__Problème posé__. Retapez à l'identique le passage du texte sur les lanceurs d'alerte qui commence à « Aujourd’hui, la quasi-totalité » et va jusqu'à « atteindre des sommets. » inclus.

__Texte cité__.
──────

LANCEURS D’ALERTE : UNE FAUSSE BONNE IDEE, BIEN A LA MODE

En octobre 2017, le célèbre barème Macron, a limité les demandes indemnitaires excessives, aux prudhommes. Le répit a été de courte durée pour les employeurs. Les avocats de salariés ont vite compris comment contourner ces limites. Ils se sont appuyés sur le texte du code du travail. La route leur était ouverte : N’assumant pas cette mesure révolutionnaire, le gouvernement a prévu une échappatoire : Il a exclu certaines situations du barème Macron. Ce sont les cas de nullités. Dans les faits, ces situations étaient autrefois rarissimes. Depuis 2017, elles foisonnent. Au premier rang désormais, se dresse la protection du lanceur d’alerte.

 

L’article L1235-3-1 énonce six cas de nullité du licenciement :

  • Violation d’une liberté fondamentale ;
  • Discrimination ;
  • Harcèlement ;
  • Licenciement consécutif à une action en justice en matière d’égalité professionnelle entre les femmes et les hommes ;
  • Licenciement d’un salarié protégé.

Aujourd’hui, la quasi-totalité des contentieux prudhommaux vise une de ces nullités. Elles ont inondé tout le paysage prudhommal. Les plus fréquentes sont la discrimination et le harcèlement. Mais avec le temps, les juridictions ne sont plus dupes. Elles ont compris la manœuvre cachée derrière cette stratégie judiciaire. Les juges rejettent de plus en plus ces demandes. L’employeur peut de toute façon s’y opposer avec une certaine efficacité. Cependant, si jamais la nullité du licenciement est prononcée, l’addition peut être très élevée : réintégration du salarié + rappel de tous les salaires mensuels depuis le licenciement. Les contentieux prudhommaux étant souvent longs, les condamnations peuvent atteindre des sommets.

 

Évolution et fondement législatif

Parmi les causes de nullité, figurent les sanctions prononcées contre les lanceurs d’alerte. Depuis le 1er septembre 2022, leur définition a été considérablement élargie. La protection attachée à leur statut a aussi été étendue. Cette protection nouvelle va -hélas- s’inviter dans de nombreux contentieux. Nous l’anticipons. En effet, les juges connaissent encore mal la notion de lanceur d’alerte. Les avocats de salariés vont sans doute s’engouffrer dans la brèche. Il faut dire que cette protection est tout simplement hallucinante.

──────

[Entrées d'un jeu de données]
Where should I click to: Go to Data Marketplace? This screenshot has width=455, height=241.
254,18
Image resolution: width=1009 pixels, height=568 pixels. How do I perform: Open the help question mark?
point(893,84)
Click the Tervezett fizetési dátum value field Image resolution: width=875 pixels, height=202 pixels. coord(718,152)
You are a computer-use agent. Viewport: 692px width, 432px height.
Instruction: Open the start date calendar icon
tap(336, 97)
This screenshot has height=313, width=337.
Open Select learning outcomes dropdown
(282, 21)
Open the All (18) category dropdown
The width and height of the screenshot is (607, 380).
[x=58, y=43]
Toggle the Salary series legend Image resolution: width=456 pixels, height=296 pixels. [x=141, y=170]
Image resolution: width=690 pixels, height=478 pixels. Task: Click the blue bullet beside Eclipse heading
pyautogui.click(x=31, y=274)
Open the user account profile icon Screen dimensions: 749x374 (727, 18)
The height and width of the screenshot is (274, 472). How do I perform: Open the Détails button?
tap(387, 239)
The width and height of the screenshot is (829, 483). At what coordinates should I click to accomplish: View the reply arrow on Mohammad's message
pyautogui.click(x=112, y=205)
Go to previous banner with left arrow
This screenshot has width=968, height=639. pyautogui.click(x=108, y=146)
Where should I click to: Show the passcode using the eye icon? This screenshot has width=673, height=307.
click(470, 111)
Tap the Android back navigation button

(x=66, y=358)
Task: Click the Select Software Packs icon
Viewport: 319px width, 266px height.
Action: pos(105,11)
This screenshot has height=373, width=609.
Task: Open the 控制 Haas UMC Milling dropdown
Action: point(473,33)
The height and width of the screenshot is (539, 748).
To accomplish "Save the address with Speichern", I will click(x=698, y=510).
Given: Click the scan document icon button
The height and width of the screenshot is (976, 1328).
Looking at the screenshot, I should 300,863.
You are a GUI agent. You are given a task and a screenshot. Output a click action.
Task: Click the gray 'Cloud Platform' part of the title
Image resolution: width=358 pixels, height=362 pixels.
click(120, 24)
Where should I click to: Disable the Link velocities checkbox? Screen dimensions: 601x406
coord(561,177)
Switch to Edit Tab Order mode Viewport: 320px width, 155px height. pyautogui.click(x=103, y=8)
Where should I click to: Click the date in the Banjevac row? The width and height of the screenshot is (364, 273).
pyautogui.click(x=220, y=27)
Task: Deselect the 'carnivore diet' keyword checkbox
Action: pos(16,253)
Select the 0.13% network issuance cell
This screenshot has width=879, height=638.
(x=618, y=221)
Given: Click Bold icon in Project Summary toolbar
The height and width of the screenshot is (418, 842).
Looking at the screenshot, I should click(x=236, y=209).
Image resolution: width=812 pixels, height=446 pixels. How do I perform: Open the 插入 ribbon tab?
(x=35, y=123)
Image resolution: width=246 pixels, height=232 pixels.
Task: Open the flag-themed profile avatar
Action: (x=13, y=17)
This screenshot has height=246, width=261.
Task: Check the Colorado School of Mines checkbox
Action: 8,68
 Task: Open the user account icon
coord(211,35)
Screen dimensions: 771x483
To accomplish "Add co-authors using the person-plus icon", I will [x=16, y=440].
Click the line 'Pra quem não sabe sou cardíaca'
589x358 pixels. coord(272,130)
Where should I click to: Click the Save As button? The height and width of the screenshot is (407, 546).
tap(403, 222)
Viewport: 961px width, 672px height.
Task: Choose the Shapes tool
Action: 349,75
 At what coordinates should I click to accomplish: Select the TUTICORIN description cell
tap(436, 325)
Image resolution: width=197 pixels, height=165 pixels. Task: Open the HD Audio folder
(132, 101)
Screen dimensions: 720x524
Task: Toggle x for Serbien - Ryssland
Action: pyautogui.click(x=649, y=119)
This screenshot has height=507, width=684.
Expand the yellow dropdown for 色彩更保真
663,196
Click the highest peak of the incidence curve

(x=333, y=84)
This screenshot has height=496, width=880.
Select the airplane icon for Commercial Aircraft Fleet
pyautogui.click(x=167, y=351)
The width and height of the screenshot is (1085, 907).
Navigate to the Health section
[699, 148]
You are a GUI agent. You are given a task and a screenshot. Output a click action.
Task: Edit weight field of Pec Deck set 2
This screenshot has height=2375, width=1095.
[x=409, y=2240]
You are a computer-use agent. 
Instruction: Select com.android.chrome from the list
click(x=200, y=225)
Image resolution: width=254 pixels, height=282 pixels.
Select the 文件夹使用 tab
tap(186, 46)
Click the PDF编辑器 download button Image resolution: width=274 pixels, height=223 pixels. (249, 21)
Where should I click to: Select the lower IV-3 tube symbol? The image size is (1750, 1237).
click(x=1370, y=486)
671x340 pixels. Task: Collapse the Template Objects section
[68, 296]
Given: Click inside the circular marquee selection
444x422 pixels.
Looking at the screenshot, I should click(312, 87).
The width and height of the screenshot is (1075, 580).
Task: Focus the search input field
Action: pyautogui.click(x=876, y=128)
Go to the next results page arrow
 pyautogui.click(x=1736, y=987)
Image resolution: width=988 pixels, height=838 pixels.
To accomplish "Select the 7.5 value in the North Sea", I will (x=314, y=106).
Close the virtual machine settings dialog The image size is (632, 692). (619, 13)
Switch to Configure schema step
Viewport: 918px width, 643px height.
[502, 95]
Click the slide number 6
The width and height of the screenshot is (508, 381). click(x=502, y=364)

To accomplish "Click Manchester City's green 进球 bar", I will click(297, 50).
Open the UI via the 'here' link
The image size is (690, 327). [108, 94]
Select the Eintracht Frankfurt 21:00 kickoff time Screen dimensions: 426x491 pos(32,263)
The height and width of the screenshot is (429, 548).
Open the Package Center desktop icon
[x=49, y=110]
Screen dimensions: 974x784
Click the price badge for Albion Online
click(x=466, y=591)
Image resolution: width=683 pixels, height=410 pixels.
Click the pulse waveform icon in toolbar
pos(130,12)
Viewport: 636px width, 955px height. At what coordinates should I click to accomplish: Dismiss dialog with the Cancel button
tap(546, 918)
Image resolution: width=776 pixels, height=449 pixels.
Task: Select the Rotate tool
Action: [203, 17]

──────

__Réponse__.
Aujourd’hui, la quasi-totalité des contentieux prudhommaux vise une de ces nullités. Elles ont inondé tout le paysage prudhommal. Les plus fréquentes sont la discrimination et le harcèlement. Mais avec le temps, les juridictions ne sont plus dupes. Elles ont compris la manœuvre cachée derrière cette stratégie judiciaire. Les juges rejettent de plus en plus ces demandes. L’employeur peut de toute façon s’y opposer avec une certaine efficacité. Cependant, si jamais la nullité du licenciement est prononcée, l’addition peut être très élevée : réintégration du salarié + rappel de tous les salaires mensuels depuis le licenciement. Les contentieux prudhommaux étant souvent longs, les condamnations peuvent atteindre des sommets.